It is a reassuring narrative, well-received at the political level as
well, which has the defect of ignoring too much history, as well as
calling to mind Josep Borrell’s “gardens”: “Europe is a
garden,” the EU High Representative for Foreign Affairs recently
said, “the rest of the world a jungle.”
There is no doubt that those that are claimed to be “Western
values” guarantee tangible and real rights and benefits to the
citizens of large parts of North America and Europe, although numerous
ethnic and/or religious minorities, as well as certain sections of
society, are structurally discriminated against and/or poorly
protected.
We are talking, however, about a small percentage of the world’s
population (about 16 percent of the total), which includes Italy, a
country often subject to external interference, where there are at
least 59 military bases run to all intents and purposes by Washington
(with 13,000 soldiers), including those at Aviano and Ghedi: they
enjoy a status as quasi-foreign territory and house at least 70
nuclear bombs.
In the eyes of a large percentage of the rest of the world, the
“Western values” and the U.S.-led system of international
relations bring them no benefit.
On the contrary: from their vantage point, the cliché of the
democratic West often continues to mean, in practice, invasions (not
infrequently implemented to defend specific “spheres of
influence”), arms trade (more than 70 percent of the world’s
weapons are produced by Western countries), exploitation of raw
materials (see, among dozens of other examples, the case of the
Democratic Republic of Congo), pollution (for instance, a country like
Sri Lanka, whose life expectancy is very similar to that of the United
States, uses about 88 percent fewer resources than the United States
and emits about 94 percent fewer emissions on a per capita basis),
sanctions (which hurt civilians and almost never actually affect the
regimes considered “undesirable” by the West) and much more.

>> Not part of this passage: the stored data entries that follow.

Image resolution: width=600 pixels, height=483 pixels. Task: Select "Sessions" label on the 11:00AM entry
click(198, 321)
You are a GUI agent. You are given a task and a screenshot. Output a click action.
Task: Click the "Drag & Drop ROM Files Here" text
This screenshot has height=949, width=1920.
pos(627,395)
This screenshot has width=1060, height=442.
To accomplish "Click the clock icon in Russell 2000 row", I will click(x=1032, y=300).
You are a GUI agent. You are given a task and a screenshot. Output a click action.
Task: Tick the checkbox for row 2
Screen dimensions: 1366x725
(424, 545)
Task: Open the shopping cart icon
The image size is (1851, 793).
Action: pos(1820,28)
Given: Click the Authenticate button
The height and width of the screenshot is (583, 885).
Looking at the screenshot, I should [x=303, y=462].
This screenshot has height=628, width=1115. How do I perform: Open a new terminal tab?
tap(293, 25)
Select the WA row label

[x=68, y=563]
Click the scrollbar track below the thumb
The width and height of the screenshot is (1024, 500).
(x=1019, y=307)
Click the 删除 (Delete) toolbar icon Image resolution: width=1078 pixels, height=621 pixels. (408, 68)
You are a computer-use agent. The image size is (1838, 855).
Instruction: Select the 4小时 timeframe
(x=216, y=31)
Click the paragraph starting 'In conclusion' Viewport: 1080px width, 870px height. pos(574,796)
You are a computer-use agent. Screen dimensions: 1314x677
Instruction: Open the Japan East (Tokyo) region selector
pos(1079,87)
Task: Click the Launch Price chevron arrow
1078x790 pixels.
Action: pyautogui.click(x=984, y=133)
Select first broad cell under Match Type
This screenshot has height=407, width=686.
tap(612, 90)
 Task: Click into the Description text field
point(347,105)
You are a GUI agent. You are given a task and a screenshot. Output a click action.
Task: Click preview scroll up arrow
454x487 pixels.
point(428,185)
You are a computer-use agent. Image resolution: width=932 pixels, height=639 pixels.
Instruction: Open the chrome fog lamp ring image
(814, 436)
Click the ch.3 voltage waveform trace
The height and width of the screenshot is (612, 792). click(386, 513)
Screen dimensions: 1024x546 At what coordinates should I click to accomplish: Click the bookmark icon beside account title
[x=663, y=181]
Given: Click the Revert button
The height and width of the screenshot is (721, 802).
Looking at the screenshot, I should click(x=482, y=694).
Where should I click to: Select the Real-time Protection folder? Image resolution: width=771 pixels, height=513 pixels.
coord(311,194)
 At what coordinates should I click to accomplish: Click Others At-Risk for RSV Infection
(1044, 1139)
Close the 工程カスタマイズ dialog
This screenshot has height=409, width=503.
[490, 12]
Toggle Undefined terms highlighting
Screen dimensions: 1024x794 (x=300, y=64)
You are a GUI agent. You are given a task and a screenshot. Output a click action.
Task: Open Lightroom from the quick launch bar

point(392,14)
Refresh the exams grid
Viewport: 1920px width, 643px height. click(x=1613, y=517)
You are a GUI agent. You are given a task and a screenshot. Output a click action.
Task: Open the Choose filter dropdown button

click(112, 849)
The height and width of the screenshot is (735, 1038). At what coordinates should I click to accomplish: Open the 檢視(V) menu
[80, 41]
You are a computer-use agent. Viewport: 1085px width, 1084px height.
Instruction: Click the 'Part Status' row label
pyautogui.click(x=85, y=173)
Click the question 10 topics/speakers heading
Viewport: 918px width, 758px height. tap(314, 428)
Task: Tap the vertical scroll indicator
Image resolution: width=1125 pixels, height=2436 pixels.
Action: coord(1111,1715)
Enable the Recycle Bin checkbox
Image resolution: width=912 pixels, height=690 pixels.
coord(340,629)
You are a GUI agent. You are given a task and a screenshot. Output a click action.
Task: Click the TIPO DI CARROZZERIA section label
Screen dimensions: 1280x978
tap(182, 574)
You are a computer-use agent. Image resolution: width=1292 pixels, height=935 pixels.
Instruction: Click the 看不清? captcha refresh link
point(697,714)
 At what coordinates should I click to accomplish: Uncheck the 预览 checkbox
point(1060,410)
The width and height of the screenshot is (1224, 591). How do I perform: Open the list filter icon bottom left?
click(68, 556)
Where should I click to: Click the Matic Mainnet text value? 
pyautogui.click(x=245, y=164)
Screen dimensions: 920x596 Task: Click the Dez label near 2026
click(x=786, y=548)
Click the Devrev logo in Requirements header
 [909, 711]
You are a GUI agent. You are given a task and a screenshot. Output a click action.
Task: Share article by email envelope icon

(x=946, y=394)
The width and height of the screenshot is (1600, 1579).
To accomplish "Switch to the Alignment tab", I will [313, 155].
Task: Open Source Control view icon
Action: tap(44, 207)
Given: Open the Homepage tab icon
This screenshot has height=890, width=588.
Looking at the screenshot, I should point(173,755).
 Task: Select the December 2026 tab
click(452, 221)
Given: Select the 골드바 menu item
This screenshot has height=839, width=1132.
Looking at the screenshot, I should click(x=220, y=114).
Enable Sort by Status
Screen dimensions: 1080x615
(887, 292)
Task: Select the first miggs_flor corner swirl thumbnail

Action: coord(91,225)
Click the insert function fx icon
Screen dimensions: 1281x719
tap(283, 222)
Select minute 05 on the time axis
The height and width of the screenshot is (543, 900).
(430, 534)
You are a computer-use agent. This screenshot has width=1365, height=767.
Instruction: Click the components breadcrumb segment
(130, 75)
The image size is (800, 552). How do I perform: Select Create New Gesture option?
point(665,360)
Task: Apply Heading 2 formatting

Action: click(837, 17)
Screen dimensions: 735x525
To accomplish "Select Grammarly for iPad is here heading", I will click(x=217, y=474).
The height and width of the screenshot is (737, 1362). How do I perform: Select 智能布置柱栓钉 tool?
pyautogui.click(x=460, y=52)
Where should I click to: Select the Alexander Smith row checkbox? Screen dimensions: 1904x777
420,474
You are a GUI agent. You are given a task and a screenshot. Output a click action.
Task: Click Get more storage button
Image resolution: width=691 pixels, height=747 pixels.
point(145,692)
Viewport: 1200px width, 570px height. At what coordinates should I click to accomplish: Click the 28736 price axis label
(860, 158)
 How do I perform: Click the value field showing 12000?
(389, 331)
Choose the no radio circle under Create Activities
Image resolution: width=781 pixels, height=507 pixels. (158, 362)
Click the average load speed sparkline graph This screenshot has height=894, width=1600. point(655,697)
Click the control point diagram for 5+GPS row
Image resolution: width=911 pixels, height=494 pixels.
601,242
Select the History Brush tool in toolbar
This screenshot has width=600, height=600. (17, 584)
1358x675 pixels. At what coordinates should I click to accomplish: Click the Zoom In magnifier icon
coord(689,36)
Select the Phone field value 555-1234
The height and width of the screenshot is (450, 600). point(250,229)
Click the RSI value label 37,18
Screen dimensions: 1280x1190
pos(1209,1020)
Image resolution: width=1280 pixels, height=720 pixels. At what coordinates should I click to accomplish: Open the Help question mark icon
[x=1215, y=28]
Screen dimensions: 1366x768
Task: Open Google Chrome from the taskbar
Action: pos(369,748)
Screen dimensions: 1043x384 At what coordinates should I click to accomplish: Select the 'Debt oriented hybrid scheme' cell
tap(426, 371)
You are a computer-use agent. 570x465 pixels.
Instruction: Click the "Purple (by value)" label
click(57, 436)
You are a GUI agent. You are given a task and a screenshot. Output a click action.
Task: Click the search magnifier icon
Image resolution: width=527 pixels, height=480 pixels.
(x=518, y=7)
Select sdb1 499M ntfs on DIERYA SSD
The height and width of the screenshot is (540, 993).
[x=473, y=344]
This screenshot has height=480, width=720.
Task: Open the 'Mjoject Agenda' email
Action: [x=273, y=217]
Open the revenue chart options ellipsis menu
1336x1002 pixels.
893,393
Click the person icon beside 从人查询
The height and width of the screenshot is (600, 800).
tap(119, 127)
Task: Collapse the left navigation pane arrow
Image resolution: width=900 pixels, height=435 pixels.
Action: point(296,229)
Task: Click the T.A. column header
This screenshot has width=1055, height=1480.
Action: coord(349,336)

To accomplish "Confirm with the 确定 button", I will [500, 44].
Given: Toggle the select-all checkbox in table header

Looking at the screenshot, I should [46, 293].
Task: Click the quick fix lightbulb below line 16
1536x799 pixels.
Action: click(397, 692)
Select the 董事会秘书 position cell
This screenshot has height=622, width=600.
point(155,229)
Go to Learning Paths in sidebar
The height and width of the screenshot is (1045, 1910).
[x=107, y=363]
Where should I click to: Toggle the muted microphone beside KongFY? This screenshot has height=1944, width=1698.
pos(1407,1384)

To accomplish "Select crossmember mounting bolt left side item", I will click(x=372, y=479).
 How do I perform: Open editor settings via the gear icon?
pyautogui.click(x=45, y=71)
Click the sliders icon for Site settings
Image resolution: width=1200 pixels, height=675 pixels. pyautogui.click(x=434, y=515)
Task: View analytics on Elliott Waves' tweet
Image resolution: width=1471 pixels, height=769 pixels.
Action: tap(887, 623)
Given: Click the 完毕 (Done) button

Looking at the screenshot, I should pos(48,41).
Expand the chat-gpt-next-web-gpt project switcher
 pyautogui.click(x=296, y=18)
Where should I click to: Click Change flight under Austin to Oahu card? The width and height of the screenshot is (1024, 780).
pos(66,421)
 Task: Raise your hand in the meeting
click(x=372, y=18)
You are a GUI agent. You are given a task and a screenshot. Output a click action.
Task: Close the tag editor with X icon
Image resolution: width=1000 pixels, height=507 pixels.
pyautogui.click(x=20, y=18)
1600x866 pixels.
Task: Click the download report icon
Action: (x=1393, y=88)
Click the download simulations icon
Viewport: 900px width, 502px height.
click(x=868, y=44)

Evaluating “Western democracy” exclusively by looking at the
United States and the countries that receive benefits (more or less
substantial) from the Washington-led system of international relations
is a mirror of an ideological solipsism that denies the scars, rights
and history of billions of human beings considered “other” than
“us.”
Focusing only on the wealth of the countries that make up the
“European garden” or that of the “home of democracy” (the
United States) is a useful shortcut that also ignores multiple
dynamics rooted in the present.
The international system that allows some countries – those who join
organizations such as NATO, for example – to enrich themselves
through control of the economies and natural resources of a large part
of those same human beings who are considered “other” than
“us,” represents in this sense the antithesis of the principles
underlying any fully-developed democracy.
And this is visible as much on a state level (as an example, there are
more than 800 U.S. military bases in more than 80 countries around the
world) as it is at a more micro-economic level.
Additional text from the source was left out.